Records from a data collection

::::::::

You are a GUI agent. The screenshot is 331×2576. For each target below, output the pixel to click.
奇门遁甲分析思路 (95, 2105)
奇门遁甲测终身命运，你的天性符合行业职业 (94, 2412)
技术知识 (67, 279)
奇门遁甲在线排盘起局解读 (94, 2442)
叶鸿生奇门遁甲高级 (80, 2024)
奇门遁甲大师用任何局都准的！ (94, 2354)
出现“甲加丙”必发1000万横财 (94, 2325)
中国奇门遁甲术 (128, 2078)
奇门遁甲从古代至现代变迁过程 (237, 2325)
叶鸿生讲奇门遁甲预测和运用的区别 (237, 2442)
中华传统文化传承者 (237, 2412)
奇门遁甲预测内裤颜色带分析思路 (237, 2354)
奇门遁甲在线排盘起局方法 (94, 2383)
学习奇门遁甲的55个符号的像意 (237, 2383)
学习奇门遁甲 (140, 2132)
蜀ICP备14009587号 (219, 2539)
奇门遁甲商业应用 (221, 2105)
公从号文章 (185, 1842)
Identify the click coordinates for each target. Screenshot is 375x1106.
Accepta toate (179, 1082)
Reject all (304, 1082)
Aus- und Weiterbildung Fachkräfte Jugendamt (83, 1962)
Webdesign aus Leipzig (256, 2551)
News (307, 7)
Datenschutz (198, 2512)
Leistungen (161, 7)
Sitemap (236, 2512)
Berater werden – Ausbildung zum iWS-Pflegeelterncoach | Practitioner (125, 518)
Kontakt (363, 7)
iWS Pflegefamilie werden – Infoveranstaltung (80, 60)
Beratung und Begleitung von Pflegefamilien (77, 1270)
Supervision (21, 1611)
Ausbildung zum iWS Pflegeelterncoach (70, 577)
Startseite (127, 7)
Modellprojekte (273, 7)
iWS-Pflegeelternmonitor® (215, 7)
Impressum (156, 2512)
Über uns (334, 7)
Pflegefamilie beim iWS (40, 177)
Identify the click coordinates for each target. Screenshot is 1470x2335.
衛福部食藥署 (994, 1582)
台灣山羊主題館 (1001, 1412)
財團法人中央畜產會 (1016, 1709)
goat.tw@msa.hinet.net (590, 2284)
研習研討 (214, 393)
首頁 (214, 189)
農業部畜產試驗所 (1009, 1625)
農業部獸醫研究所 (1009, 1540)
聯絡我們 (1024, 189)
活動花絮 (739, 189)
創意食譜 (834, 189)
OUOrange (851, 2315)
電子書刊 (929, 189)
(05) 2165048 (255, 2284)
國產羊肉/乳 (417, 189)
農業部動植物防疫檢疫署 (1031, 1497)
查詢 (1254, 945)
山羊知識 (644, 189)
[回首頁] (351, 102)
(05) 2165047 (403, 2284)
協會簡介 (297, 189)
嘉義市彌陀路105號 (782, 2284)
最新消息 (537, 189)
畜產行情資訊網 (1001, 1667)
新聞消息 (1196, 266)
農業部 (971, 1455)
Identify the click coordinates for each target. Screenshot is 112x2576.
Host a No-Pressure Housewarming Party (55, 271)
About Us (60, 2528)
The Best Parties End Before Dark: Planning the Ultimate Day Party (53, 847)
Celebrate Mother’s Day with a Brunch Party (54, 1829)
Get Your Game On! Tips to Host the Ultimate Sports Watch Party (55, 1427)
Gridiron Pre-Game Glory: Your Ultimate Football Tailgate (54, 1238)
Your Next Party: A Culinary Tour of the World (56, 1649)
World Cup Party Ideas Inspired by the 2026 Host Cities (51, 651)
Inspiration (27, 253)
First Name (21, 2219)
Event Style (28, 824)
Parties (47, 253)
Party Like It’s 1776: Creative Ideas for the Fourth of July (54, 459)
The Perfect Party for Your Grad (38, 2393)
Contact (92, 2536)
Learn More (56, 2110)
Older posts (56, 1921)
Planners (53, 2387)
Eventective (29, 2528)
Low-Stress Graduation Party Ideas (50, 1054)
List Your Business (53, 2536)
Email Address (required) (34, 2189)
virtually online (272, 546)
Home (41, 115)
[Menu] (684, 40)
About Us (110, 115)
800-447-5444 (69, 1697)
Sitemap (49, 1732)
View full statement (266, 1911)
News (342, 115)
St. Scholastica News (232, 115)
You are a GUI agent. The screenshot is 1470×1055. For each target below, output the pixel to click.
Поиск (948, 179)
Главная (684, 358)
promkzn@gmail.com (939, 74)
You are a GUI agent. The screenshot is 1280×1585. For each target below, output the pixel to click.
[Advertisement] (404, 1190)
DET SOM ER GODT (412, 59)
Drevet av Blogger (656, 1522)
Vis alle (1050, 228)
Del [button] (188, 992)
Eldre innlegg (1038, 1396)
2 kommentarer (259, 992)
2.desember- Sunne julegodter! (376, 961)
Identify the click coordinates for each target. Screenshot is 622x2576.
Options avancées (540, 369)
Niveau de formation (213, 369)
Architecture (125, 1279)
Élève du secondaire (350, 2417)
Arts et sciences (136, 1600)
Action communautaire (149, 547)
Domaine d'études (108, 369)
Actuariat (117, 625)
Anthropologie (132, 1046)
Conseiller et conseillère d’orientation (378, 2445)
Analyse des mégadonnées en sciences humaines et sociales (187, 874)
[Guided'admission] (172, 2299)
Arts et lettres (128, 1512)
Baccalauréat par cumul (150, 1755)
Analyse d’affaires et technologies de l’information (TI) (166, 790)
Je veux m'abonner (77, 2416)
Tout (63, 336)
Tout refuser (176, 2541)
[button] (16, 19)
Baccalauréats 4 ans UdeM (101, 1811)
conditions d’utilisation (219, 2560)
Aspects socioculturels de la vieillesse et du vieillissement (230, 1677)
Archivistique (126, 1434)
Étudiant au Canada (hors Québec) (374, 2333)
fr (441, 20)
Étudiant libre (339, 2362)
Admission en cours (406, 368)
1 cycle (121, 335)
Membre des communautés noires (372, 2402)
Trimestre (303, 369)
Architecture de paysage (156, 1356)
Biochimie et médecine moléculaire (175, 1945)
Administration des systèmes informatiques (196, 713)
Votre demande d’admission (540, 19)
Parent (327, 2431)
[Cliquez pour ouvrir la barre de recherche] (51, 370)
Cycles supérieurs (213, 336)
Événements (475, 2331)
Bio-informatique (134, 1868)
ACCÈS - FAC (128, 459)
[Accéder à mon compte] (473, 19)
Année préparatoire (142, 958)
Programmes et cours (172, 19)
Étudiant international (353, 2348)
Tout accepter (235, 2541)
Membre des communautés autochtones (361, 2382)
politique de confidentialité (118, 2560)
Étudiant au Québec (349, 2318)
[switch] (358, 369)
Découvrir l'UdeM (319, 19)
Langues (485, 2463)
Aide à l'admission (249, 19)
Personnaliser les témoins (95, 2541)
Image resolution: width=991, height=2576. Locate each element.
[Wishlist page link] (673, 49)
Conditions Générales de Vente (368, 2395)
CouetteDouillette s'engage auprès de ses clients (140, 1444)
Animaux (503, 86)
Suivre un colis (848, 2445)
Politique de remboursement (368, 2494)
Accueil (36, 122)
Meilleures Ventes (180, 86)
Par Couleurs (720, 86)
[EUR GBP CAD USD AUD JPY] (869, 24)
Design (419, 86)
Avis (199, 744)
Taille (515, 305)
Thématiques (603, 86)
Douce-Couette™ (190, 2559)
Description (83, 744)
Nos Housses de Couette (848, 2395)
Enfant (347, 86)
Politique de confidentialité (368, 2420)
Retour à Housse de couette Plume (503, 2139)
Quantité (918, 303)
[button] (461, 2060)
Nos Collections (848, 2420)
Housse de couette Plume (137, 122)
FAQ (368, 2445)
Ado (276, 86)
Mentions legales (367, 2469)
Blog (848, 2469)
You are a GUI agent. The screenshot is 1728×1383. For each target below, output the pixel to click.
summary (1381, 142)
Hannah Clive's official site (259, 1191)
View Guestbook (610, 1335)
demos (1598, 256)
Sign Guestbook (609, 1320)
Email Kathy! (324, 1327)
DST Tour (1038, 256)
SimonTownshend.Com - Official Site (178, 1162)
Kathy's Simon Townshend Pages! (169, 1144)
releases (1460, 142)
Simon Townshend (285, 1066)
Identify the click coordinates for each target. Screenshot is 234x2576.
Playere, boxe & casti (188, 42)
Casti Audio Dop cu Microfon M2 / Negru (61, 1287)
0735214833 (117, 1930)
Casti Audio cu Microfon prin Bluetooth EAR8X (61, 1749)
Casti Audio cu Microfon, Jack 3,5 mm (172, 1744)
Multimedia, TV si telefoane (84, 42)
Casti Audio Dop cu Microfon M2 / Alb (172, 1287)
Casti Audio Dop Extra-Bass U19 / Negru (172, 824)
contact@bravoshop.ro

::::::::

**Task goal**
Each line from the top of the entries above through the line containing "Screenshot is 375x1106." must be transcribed exactly, and no other line may appear.

**Worked solution**
You are a GUI agent. The screenshot is 331×2576. For each target below, output the pixel to click.
奇门遁甲分析思路 (95, 2105)
奇门遁甲测终身命运，你的天性符合行业职业 (94, 2412)
技术知识 (67, 279)
奇门遁甲在线排盘起局解读 (94, 2442)
叶鸿生奇门遁甲高级 (80, 2024)
奇门遁甲大师用任何局都准的！ (94, 2354)
出现“甲加丙”必发1000万横财 (94, 2325)
中国奇门遁甲术 (128, 2078)
奇门遁甲从古代至现代变迁过程 (237, 2325)
叶鸿生讲奇门遁甲预测和运用的区别 (237, 2442)
中华传统文化传承者 (237, 2412)
奇门遁甲预测内裤颜色带分析思路 (237, 2354)
奇门遁甲在线排盘起局方法 (94, 2383)
学习奇门遁甲的55个符号的像意 (237, 2383)
学习奇门遁甲 (140, 2132)
蜀ICP备14009587号 (219, 2539)
奇门遁甲商业应用 (221, 2105)
公从号文章 (185, 1842)
Identify the click coordinates for each target. Screenshot is 375x1106.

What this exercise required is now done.